Apply the divergence test and state what it tells you aboutthe series. ■5. (a)∑k=1k2 + k + 32k2 + 1

To apply the divergence test to the series ∑(k^2 + k + 3)/(2k^2 + 1), we need to check the behavior of the terms as k approaches infinity.

Step 1: Take the limit of the nth term as n approaches infinity. lim(n→∞) [(n^2 + n + 3)/(2n^2 + 1)]

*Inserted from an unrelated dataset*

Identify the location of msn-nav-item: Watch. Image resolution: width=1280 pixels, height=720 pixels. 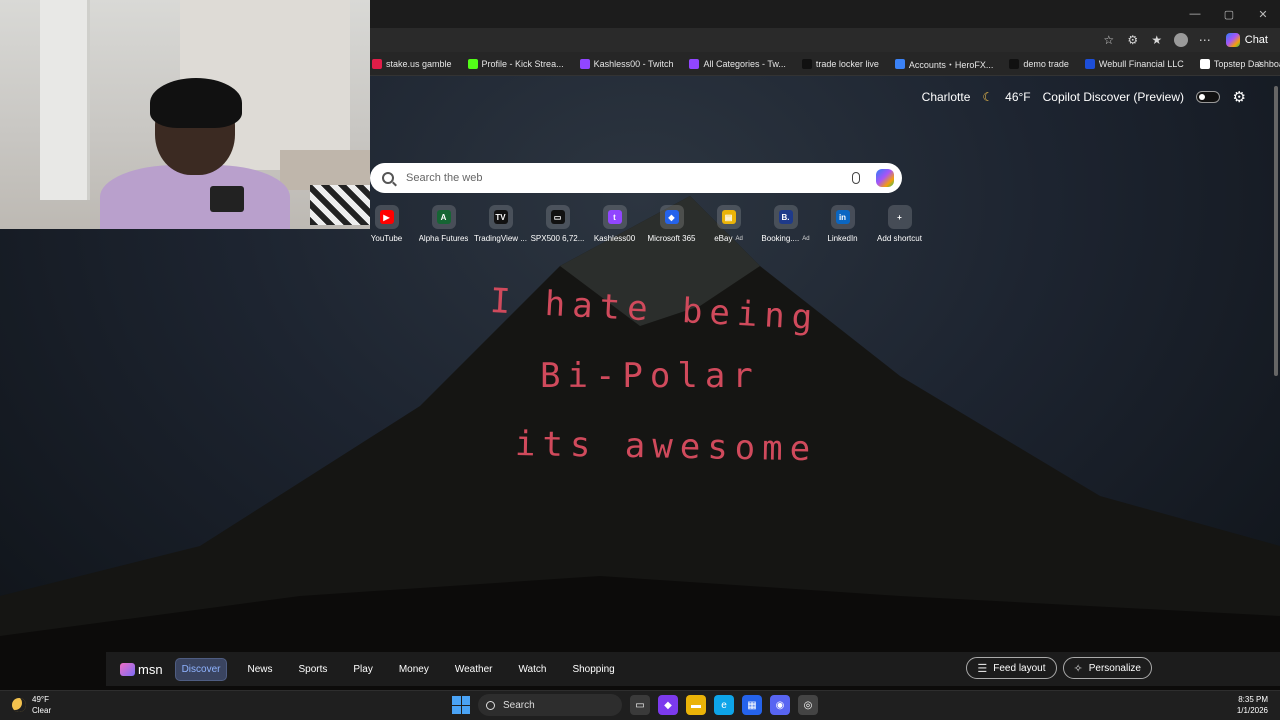
(532, 670).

Step 2: Simplify the expression inside the limit. lim(n→∞) [(1 + 1/n + 3/n^2)/(2 + 1/n^2)]

Step 3: Divide every term in the numerator and denominator by n^2. lim(n→∞) [(1/n^2 + 1/n + 3/n^2)/(2/n^2 + 1/n^4)]

Step 4: Take the limit of each term separately. lim(n→∞) [0 + 0 + 0]/[0 + 0] = 0/0

Step 5: Apply L'Hôpital's Rule to evaluate the limit. lim(n→∞) [(2/n^2 + 2/n^3)/(4/n^3)] = lim(n→∞) [(2n + 2)/(4n)] = 1/2

Step 6: Analyze the result. Since the limit of the nth term is not equal to zero, the series does not converge. Therefore, the divergence test tells us that the series ∑(k^2 + k + 3)/(2k^2 + 1) diverges.